◆ **EXTRAIT**

━━━━

La révision du week-end, c'est une ancienne chronique : The Legend of the mystical ninja (Snes). Pas de réécriture, faute de temps. Il ne s'agit que d'une copie d'un ancien article mais il reste à mon avis encore valable (pour sa pertinence).

 

La série Ganbare Goemon n'est pas spécialement connue chez nous. Pourtant, il s'agit bien d'une grande saga, les premiers épisodes sortant sous Famicom (Nes), produisant encore régulièrement quelques épisodes comme c'est le cas sur cette génération avec une incursion en 2005 sur DS, Ganbare Goemon: Tōkai Dōchū Ōedo Tengu ri Kaeshi no Maki, malheureusement exclusivement pour l'import. A part deux épisodes Nintendo 64 traduits en français, les textes tout du moins, le reste se cantonne soit au japonais, soit à l'anglais en cas de sortie sur le territoire américain. Cet épisode, The Mystical Ninja, sorti sur Super Nes est un des opus les plus populaires et les plus représentatifs des aventures de ce ninja aux cheveux bleus.

. Pragmatisme économique :

 

Il est intéressant de voir exposer ce que j'appelle le pragmatisme économique dans un jeu vidéo. Après tout, le coût de la vie a ses disparités. Des différences qui vont de pair avec différents profils budgétaires. C'est bien pour cela que pour les supermarchés, il y a LIDL et Auchan, Aldi et Leclerc, comme pour les vêtements il y a Zadig et Voltaire et Tati. Ce n'est pas la même chose, pas les mêmes produits donc pas les mêmes prix. De quoi contenter toutes les bourses.

━━━━

◆ **DONNÉES RECUEILLIES**

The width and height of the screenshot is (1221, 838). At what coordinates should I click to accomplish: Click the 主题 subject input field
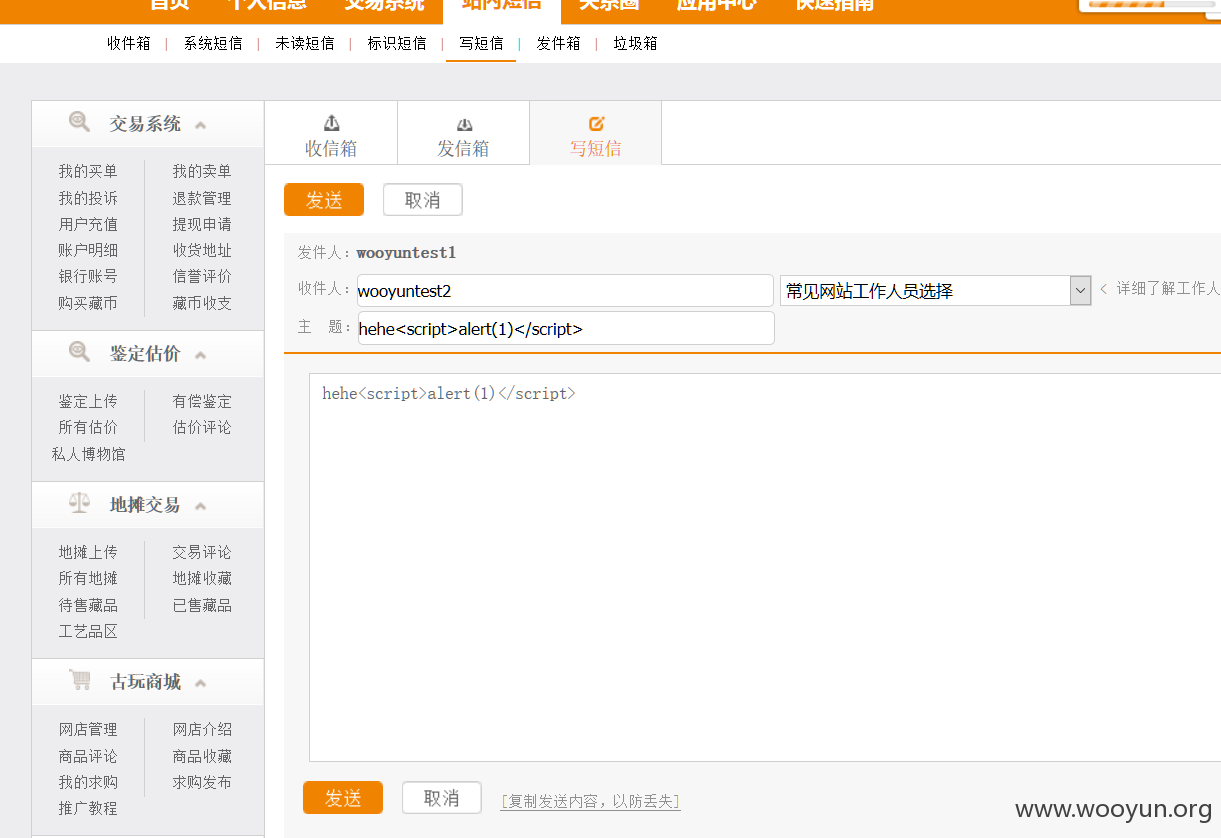click(566, 328)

━━━━

◆ **CONSIGNES DES TÂCHES**
1) D'après le texte sur Ganbare Goemon, sur quelle console l'épisode The Mystical Ninja est-il sorti ?
2) Reproduisez fidèlement le passage du texte sur Ganbare Goemon qui commence par « La révision du » et s'achève par « (pour sa pertinence). ».
Les données ci-dessus proviennent d'une source distincte.

◆ **RÉPONSES PAR TÂCHE**
1) Sur Super Nes.

2)
La révision du week-end, c'est une ancienne chronique : The Legend of the mystical ninja (Snes). Pas de réécriture, faute de temps. Il ne s'agit que d'une copie d'un ancien article mais il reste à mon avis encore valable (pour sa pertinence).